### [Problems]
(A) In the IES Holdings business description, which segment provides electrical installation services for single-family housing and multi-family apartment complexes?
(B) Sum up the IES Holdings business description in two sentences.
(C) Extend the IES Holdings business description past its final sentence.

### [Document extract]

Notes to the Condensed Consolidated Financial Statements
(All Amounts in Thousands Except Share Amounts)
(Unaudited)
1. BUSINESS AND ACCOUNTING POLICIES

Description of the Business

IES Holdings, Inc. is a holding company that owns and manages operating subsidiaries in business activities across a variety of end-markets. Our operations are currently organized into four principal business segments, based upon the nature of our current services:

Commercial & Industrial – Provider of electrical and mechanical design, construction, and maintenance services to the commercial and industrial markets in various regional markets and nationwide in certain areas of expertise, such as the power infrastructure market.
Communications – Nationwide provider of technology infrastructure services, including the design, build, and maintenance of the communications infrastructure within data centers for co-location and managed hosting customers for both large corporations and independent businesses.
Infrastructure Solutions – Provider of electro-mechanical solutions for industrial operations, including apparatus repair and custom-engineered products such as generator enclosures to be used in data centers and other industrial applications.
Residential – Regional provider of electrical installation services for single-family housing and multi-family apartment complexes.

The words “IES”, the “Company”, “we”, “our”, and “us” refer to IES Holdings, Inc. and, except as otherwise specified herein, to our consolidated subsidiaries.

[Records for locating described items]
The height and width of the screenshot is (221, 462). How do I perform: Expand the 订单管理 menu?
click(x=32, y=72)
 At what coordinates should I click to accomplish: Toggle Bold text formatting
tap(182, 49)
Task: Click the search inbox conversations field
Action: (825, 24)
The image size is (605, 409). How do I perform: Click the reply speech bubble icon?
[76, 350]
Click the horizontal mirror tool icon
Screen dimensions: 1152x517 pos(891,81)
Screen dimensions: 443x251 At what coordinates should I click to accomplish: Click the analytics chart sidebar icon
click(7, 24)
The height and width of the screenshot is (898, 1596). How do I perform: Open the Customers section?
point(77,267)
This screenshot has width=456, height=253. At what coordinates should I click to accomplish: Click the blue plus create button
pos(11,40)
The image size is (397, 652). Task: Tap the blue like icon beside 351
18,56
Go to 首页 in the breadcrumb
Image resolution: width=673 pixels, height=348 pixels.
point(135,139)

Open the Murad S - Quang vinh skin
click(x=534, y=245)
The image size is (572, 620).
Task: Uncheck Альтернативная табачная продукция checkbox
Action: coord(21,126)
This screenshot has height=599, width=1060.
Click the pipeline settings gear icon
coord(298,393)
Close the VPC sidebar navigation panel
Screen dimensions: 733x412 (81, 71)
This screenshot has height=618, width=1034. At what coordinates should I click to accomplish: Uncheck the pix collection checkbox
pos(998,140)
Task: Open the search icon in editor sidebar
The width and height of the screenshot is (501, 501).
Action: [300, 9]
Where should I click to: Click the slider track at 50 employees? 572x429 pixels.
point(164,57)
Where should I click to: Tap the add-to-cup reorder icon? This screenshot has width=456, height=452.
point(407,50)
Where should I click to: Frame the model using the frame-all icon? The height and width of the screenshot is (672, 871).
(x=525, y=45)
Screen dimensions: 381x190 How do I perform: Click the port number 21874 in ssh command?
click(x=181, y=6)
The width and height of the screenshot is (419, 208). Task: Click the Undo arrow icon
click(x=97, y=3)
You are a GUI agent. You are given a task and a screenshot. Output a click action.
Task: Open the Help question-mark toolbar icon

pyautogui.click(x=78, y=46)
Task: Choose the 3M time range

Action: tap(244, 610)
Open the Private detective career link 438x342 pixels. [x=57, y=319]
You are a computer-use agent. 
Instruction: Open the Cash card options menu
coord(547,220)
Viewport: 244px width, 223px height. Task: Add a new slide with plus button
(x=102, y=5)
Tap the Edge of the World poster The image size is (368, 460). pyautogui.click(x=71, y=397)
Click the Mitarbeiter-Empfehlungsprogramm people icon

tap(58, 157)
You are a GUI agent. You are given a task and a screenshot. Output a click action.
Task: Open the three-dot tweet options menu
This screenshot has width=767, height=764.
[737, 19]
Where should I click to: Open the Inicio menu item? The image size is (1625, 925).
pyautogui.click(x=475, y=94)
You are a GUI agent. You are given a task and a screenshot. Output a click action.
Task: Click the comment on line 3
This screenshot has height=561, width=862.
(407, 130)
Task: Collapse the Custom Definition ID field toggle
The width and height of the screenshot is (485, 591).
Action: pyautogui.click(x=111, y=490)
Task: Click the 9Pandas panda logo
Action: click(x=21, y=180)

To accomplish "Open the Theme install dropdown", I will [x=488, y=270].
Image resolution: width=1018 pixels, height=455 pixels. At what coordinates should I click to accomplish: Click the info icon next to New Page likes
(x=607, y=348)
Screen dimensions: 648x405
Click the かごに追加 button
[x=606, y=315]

### [Written responses]
(A) The Residential segment.

(B) IES Holdings, Inc. is a holding company that owns and manages operating subsidiaries across a variety of end-markets, with operations organized into four principal segments: Commercial & Industrial, Communications, Infrastructure Solutions, and Residential. These segments cover electrical and mechanical services for commercial and industrial markets, communications infrastructure within data centers, electro-mechanical solutions such as apparatus repair and generator enclosures, and electrical installation for single-family and multi-family housing.

(C)
Seasonality and Quarterly Fluctuations

Results of operations from our Residential construction segment can be seasonal, depending on weather trends, with typically higher revenues generated during spring and summer and lower revenues generated during fall and winter. The Commercial & Industrial, Communications and Infrastructure Solutions segments of our business are less subject to seasonal trends, as work in these segments generally is performed inside structures protected from the weather, although weather can still impact these businesses, especially in the early stages of projects. Our service and maintenance business is generally not affected by seasonality. Our volume of business may be adversely affected by declines in construction projects resulting from adverse regional or national economic conditions. Quarterly results may also be materially affected by the timing of new construction projects. Results for our Infrastructure Solutions segment may be affected by the timing of outages at our customers’ facilities. Accordingly, operating results for any fiscal period are not necessarily indicative of results that may be achieved for any subsequent fiscal period.

Basis of Financial Statement Preparation

The accompanying unaudited Condensed Consolidated Financial Statements include the accounts of IES, our wholly-owned subsidiaries, and entities that we control due to ownership of a majority of voting interest and have been prepared in accordance with the instructions to interim financial reporting as prescribed by the Securities and Exchange Commission (the “SEC”). The results for the interim periods are not necessarily indicative of results for the entire year. These interim financial statements do not include all disclosures required by U.S. generally accepted accounting principles (“GAAP”), and should be read in conjunction with the consolidated financial statements and notes thereto filed with the SEC in our Annual Report on Form 10-K for the fiscal year ended September 30, 2019. In the opinion of management, the unaudited Condensed Consolidated Financial Statements contained in this report include all known accruals and adjustments necessary for a fair presentation of the financial position, results of operations, and cash flows for the periods reported herein. Any such adjustments are of a normal recurring nature.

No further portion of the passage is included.